### Exercise requirements
Please copy, exactly as they appear below, the lines from the one containing "This screenshot has height=2000, width=900." through the one containing "Task: Click the Cut scissors icon".

### Dataset

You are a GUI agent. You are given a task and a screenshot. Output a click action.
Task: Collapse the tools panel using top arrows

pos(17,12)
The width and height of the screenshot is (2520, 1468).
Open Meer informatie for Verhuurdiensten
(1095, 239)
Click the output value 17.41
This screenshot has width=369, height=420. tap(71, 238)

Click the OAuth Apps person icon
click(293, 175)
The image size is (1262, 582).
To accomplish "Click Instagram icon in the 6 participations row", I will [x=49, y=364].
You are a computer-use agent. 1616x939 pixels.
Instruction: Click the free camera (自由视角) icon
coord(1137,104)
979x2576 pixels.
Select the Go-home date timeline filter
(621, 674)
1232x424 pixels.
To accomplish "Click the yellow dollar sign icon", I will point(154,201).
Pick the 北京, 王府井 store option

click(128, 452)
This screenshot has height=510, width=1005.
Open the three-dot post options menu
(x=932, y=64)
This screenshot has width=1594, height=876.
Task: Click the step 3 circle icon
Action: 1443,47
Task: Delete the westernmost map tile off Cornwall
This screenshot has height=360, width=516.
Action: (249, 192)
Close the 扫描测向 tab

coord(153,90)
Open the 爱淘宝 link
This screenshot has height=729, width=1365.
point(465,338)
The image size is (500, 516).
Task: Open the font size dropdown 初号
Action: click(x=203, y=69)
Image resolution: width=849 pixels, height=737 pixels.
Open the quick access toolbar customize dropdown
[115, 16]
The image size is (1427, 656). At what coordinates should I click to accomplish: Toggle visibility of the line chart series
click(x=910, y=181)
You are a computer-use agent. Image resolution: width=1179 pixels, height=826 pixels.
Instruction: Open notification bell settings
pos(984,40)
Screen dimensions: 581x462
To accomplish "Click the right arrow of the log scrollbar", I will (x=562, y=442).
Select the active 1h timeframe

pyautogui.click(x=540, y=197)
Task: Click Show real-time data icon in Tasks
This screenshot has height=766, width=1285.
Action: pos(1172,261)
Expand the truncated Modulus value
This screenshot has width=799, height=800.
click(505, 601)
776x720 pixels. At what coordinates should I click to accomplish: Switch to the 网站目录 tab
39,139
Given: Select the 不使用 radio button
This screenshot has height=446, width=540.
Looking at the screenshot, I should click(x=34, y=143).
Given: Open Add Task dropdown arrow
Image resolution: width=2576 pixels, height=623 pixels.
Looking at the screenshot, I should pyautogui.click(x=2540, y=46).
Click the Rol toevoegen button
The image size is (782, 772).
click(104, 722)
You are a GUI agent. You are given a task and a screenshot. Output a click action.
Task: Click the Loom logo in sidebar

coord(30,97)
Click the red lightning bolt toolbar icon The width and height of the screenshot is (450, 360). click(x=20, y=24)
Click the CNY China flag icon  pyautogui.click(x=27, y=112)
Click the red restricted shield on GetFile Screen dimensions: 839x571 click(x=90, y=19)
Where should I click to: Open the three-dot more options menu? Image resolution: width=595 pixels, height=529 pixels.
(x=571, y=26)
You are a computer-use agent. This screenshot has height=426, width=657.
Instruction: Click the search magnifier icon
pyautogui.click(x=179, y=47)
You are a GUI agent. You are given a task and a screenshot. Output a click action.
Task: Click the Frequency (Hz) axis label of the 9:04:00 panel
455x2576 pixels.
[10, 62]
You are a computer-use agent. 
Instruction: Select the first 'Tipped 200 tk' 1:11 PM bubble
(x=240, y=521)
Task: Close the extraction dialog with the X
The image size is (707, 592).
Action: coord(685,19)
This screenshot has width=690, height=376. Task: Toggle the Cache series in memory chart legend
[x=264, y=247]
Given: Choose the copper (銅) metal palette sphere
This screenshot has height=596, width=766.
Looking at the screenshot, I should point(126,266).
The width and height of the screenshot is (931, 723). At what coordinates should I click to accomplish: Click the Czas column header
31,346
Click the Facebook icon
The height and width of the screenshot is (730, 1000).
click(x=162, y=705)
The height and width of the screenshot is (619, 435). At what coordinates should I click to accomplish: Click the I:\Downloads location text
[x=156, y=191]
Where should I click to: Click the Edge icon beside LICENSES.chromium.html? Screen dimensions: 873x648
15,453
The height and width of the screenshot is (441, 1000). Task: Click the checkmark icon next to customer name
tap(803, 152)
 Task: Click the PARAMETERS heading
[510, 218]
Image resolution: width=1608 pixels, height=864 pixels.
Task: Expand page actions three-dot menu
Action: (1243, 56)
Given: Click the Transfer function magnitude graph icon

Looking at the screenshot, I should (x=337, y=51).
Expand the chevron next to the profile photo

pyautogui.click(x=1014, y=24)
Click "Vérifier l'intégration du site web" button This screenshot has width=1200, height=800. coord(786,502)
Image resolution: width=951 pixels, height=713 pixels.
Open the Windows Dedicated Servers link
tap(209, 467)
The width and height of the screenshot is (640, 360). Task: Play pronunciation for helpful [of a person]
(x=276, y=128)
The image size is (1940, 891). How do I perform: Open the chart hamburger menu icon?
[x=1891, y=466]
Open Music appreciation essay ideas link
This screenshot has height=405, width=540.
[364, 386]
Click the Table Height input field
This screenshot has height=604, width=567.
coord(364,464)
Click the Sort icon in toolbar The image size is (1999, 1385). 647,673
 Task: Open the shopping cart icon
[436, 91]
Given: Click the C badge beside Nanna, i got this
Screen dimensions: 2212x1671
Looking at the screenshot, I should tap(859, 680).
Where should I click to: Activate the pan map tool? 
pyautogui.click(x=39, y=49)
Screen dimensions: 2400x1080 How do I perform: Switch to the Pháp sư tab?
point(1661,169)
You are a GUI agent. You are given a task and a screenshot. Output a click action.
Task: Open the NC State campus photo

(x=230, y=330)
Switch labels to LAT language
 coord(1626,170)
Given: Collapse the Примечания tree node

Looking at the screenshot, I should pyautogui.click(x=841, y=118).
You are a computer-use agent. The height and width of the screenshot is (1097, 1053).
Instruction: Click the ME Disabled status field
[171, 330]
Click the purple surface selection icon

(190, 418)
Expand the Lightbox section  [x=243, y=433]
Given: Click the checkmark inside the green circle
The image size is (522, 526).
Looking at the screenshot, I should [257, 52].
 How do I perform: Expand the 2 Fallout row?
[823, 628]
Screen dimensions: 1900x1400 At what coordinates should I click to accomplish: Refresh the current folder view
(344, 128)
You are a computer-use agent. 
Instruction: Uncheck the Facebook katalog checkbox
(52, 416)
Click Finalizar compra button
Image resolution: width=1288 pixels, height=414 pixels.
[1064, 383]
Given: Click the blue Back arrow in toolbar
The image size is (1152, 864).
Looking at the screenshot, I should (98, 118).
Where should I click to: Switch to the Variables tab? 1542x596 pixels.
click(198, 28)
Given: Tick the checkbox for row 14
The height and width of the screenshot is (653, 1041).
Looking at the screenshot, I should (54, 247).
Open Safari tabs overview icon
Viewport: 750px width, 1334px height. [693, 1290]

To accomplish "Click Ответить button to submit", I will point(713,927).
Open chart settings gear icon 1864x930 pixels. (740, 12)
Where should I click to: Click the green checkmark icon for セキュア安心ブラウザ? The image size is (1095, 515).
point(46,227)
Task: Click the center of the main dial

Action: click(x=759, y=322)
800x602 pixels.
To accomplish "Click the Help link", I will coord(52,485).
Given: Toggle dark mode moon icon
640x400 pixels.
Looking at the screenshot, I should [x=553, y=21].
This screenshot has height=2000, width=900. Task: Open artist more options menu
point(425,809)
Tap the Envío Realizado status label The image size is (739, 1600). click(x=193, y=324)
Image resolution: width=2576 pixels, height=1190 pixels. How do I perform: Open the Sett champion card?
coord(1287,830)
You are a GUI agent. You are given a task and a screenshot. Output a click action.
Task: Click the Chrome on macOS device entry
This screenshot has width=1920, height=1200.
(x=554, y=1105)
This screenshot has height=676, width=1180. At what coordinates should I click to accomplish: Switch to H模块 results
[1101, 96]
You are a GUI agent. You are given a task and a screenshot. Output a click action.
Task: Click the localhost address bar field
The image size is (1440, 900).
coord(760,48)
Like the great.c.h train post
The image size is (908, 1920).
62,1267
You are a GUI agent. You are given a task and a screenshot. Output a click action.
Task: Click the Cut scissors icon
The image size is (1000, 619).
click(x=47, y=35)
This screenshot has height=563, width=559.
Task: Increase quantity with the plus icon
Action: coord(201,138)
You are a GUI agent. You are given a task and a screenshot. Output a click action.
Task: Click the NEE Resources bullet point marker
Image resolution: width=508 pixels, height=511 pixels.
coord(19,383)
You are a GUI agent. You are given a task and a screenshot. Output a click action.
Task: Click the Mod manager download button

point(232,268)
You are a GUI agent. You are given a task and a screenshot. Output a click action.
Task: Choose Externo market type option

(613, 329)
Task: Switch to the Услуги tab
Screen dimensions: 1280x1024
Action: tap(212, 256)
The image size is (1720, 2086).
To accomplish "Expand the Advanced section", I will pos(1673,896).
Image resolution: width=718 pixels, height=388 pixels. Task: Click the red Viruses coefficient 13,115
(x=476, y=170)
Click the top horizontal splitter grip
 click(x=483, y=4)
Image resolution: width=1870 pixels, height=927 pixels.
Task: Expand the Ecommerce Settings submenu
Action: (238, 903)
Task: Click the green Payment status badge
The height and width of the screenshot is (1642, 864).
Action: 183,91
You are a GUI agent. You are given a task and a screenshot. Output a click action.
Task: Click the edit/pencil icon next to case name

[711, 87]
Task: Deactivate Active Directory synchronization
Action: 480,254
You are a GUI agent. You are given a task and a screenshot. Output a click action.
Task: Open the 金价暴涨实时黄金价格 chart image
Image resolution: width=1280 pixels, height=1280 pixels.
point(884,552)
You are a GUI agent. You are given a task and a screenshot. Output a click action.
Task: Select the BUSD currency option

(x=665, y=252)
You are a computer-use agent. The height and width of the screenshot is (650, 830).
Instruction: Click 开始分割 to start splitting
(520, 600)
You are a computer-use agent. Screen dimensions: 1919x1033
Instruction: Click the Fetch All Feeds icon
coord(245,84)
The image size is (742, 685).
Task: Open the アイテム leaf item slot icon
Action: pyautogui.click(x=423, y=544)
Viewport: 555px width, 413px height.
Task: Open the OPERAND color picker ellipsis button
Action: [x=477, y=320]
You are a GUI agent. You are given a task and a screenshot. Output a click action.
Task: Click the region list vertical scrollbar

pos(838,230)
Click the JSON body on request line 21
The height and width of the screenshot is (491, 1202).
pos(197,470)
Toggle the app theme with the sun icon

### Reply to the task
This screenshot has height=2000, width=900. Task: Open artist more options menu
point(425,809)
Tap the Envío Realizado status label The image size is (739, 1600). click(x=193, y=324)
Image resolution: width=2576 pixels, height=1190 pixels. How do I perform: Open the Sett champion card?
coord(1287,830)
You are a GUI agent. You are given a task and a screenshot. Output a click action.
Task: Click the Chrome on macOS device entry
This screenshot has width=1920, height=1200.
(x=554, y=1105)
This screenshot has height=676, width=1180. At what coordinates should I click to accomplish: Switch to H模块 results
[1101, 96]
You are a GUI agent. You are given a task and a screenshot. Output a click action.
Task: Click the localhost address bar field
The image size is (1440, 900).
coord(760,48)
Like the great.c.h train post
The image size is (908, 1920).
62,1267
You are a GUI agent. You are given a task and a screenshot. Output a click action.
Task: Click the Cut scissors icon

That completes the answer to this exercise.